Extract the complete listing and output it unchanged.

....

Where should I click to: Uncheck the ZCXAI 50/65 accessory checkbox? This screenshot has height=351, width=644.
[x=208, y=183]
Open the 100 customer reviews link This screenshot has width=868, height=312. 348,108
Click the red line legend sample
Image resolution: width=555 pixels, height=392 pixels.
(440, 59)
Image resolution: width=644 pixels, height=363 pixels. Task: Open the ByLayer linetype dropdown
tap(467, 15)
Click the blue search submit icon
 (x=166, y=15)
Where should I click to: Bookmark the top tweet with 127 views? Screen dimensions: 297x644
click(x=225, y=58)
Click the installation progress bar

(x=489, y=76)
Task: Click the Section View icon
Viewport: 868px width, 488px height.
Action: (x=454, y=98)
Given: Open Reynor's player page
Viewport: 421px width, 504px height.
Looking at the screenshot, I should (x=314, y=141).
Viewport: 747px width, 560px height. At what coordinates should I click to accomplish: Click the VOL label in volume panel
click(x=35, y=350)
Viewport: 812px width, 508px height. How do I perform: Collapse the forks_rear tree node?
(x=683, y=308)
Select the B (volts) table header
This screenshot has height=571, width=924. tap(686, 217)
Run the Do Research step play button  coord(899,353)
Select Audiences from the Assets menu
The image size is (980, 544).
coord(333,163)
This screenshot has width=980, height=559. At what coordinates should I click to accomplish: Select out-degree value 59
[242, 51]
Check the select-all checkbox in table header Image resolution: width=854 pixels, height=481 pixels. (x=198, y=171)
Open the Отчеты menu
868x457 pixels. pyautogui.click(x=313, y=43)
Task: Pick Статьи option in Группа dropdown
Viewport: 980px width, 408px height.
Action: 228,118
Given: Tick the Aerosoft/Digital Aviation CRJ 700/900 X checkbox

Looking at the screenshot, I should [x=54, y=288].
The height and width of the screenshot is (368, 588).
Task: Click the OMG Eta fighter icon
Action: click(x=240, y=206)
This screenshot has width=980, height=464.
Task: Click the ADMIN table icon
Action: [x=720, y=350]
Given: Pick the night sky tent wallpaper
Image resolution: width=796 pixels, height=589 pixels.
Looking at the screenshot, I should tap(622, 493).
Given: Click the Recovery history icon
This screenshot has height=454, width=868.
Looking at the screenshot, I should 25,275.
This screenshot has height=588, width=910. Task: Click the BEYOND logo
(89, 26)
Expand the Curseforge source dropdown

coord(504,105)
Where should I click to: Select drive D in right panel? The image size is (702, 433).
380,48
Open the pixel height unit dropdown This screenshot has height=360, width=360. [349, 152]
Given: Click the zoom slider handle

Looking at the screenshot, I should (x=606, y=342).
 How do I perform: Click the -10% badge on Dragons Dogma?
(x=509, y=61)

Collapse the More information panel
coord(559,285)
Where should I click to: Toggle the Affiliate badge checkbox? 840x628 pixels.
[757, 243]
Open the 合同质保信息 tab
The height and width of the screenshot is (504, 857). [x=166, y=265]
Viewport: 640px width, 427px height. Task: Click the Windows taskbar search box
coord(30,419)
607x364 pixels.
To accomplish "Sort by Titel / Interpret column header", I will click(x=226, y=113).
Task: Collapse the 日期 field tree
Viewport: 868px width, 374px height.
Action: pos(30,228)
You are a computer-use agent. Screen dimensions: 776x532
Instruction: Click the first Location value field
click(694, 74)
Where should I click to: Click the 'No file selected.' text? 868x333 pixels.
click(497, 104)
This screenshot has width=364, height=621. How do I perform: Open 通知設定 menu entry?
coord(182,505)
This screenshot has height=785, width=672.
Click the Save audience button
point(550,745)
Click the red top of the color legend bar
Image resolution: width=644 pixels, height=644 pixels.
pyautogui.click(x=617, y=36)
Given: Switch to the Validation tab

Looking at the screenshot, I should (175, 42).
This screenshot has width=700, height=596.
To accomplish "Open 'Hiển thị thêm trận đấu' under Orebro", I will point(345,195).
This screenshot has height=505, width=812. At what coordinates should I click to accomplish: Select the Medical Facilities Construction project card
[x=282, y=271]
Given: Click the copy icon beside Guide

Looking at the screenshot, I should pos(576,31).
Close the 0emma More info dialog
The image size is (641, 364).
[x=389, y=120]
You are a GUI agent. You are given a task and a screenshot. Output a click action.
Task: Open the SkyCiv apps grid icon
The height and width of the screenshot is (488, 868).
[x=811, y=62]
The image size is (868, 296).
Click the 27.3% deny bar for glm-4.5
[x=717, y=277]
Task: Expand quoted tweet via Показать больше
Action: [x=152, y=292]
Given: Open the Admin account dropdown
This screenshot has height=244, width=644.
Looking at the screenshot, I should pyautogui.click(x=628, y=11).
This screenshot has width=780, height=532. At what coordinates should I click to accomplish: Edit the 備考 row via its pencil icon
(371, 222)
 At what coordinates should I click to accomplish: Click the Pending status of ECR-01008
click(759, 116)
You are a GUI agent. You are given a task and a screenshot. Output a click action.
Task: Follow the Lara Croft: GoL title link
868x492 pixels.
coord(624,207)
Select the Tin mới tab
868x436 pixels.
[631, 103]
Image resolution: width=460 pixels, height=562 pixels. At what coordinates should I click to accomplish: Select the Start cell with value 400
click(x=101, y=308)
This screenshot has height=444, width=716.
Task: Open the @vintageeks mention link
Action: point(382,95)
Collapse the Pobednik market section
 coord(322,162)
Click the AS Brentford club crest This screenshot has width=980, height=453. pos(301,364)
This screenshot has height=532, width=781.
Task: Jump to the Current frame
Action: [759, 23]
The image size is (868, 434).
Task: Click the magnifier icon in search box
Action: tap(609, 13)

....

SOLUTION TO THIS PROBLEM »
Where should I click to: Uncheck the ZCXAI 50/65 accessory checkbox? This screenshot has height=351, width=644.
[x=208, y=183]
Open the 100 customer reviews link This screenshot has width=868, height=312. 348,108
Click the red line legend sample
Image resolution: width=555 pixels, height=392 pixels.
(440, 59)
Image resolution: width=644 pixels, height=363 pixels. Task: Open the ByLayer linetype dropdown
tap(467, 15)
Click the blue search submit icon
 (x=166, y=15)
Where should I click to: Bookmark the top tweet with 127 views? Screen dimensions: 297x644
click(x=225, y=58)
Click the installation progress bar

(x=489, y=76)
Task: Click the Section View icon
Viewport: 868px width, 488px height.
Action: (x=454, y=98)
Given: Open Reynor's player page
Viewport: 421px width, 504px height.
Looking at the screenshot, I should (x=314, y=141).
Viewport: 747px width, 560px height. At what coordinates should I click to accomplish: Click the VOL label in volume panel
click(x=35, y=350)
Viewport: 812px width, 508px height. How do I perform: Collapse the forks_rear tree node?
(x=683, y=308)
Select the B (volts) table header
This screenshot has height=571, width=924. tap(686, 217)
Run the Do Research step play button  coord(899,353)
Select Audiences from the Assets menu
The image size is (980, 544).
coord(333,163)
This screenshot has width=980, height=559. At what coordinates should I click to accomplish: Select out-degree value 59
[242, 51]
Check the select-all checkbox in table header Image resolution: width=854 pixels, height=481 pixels. (x=198, y=171)
Open the Отчеты menu
868x457 pixels. pyautogui.click(x=313, y=43)
Task: Pick Статьи option in Группа dropdown
Viewport: 980px width, 408px height.
Action: 228,118
Given: Tick the Aerosoft/Digital Aviation CRJ 700/900 X checkbox

Looking at the screenshot, I should [x=54, y=288].
The height and width of the screenshot is (368, 588).
Task: Click the OMG Eta fighter icon
Action: click(x=240, y=206)
This screenshot has width=980, height=464.
Task: Click the ADMIN table icon
Action: [x=720, y=350]
Given: Pick the night sky tent wallpaper
Image resolution: width=796 pixels, height=589 pixels.
Looking at the screenshot, I should tap(622, 493).
Given: Click the Recovery history icon
This screenshot has height=454, width=868.
Looking at the screenshot, I should 25,275.
This screenshot has height=588, width=910. Task: Click the BEYOND logo
(89, 26)
Expand the Curseforge source dropdown

coord(504,105)
Where should I click to: Select drive D in right panel? The image size is (702, 433).
380,48
Open the pixel height unit dropdown This screenshot has height=360, width=360. [349, 152]
Given: Click the zoom slider handle

Looking at the screenshot, I should (x=606, y=342).
 How do I perform: Click the -10% badge on Dragons Dogma?
(x=509, y=61)

Collapse the More information panel
coord(559,285)
Where should I click to: Toggle the Affiliate badge checkbox? 840x628 pixels.
[757, 243]
Open the 合同质保信息 tab
The height and width of the screenshot is (504, 857). [x=166, y=265]
Viewport: 640px width, 427px height. Task: Click the Windows taskbar search box
coord(30,419)
607x364 pixels.
To accomplish "Sort by Titel / Interpret column header", I will click(x=226, y=113).
Task: Collapse the 日期 field tree
Viewport: 868px width, 374px height.
Action: pos(30,228)
You are a computer-use agent. Screen dimensions: 776x532
Instruction: Click the first Location value field
click(694, 74)
Where should I click to: Click the 'No file selected.' text? 868x333 pixels.
click(497, 104)
This screenshot has width=364, height=621. How do I perform: Open 通知設定 menu entry?
coord(182,505)
This screenshot has height=785, width=672.
Click the Save audience button
point(550,745)
Click the red top of the color legend bar
Image resolution: width=644 pixels, height=644 pixels.
pyautogui.click(x=617, y=36)
Given: Switch to the Validation tab

Looking at the screenshot, I should (175, 42).
This screenshot has width=700, height=596.
To accomplish "Open 'Hiển thị thêm trận đấu' under Orebro", I will point(345,195).
This screenshot has height=505, width=812. At what coordinates should I click to accomplish: Select the Medical Facilities Construction project card
[x=282, y=271]
Given: Click the copy icon beside Guide

Looking at the screenshot, I should pos(576,31).
Close the 0emma More info dialog
The image size is (641, 364).
[x=389, y=120]
You are a GUI agent. You are given a task and a screenshot. Output a click action.
Task: Open the SkyCiv apps grid icon
The height and width of the screenshot is (488, 868).
[x=811, y=62]
The image size is (868, 296).
Click the 27.3% deny bar for glm-4.5
[x=717, y=277]
Task: Expand quoted tweet via Показать больше
Action: [x=152, y=292]
Given: Open the Admin account dropdown
This screenshot has height=244, width=644.
Looking at the screenshot, I should pyautogui.click(x=628, y=11).
This screenshot has width=780, height=532. At what coordinates should I click to accomplish: Edit the 備考 row via its pencil icon
(371, 222)
 At what coordinates should I click to accomplish: Click the Pending status of ECR-01008
click(759, 116)
You are a GUI agent. You are given a task and a screenshot. Output a click action.
Task: Follow the Lara Croft: GoL title link
868x492 pixels.
coord(624,207)
Select the Tin mới tab
868x436 pixels.
[631, 103]
Image resolution: width=460 pixels, height=562 pixels. At what coordinates should I click to accomplish: Select the Start cell with value 400
click(x=101, y=308)
This screenshot has height=444, width=716.
Task: Open the @vintageeks mention link
Action: point(382,95)
Collapse the Pobednik market section
 coord(322,162)
Click the AS Brentford club crest This screenshot has width=980, height=453. pos(301,364)
This screenshot has height=532, width=781.
Task: Jump to the Current frame
Action: [759, 23]
The image size is (868, 434).
Task: Click the magnifier icon in search box
Action: tap(609, 13)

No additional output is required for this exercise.